*Problem statement*: Where does the word "agent" show up in the data? Please find each such line and copy it.

[Stored data]
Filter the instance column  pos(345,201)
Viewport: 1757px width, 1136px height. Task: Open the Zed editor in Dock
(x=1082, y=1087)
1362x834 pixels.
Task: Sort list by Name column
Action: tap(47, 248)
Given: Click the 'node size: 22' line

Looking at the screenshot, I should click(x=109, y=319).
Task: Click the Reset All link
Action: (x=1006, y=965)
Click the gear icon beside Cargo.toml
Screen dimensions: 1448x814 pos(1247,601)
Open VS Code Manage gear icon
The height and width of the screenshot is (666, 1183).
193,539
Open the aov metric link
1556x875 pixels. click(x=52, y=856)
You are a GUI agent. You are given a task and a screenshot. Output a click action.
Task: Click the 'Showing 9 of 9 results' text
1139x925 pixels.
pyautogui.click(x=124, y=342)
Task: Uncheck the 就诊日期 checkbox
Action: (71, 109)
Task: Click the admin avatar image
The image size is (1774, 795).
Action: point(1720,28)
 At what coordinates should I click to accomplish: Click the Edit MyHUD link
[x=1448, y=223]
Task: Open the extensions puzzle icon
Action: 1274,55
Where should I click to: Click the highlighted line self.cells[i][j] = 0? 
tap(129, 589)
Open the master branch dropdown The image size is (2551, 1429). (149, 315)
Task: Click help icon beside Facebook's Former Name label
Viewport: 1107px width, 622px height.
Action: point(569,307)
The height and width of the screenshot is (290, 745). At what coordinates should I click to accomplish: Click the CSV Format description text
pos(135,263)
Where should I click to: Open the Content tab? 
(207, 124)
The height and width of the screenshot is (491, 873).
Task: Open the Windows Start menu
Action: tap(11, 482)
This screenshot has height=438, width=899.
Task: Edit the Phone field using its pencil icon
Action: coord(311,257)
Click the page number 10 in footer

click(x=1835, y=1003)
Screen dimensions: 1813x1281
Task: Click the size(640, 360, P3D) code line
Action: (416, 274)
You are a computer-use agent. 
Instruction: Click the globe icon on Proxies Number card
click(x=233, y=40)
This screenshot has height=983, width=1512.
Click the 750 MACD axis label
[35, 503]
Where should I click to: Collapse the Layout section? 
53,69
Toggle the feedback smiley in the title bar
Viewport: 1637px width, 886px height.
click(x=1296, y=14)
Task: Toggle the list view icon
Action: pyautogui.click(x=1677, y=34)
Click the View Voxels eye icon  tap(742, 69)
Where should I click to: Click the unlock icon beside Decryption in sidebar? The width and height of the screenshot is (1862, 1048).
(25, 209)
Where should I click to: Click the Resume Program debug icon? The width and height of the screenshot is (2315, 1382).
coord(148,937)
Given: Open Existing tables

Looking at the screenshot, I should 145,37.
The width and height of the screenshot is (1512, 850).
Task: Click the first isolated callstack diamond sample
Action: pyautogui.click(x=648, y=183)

*Response to this exercise*:
You are a GUI agent. You are given a task and a screenshot. Output a click action.
You are a computer-use agent. 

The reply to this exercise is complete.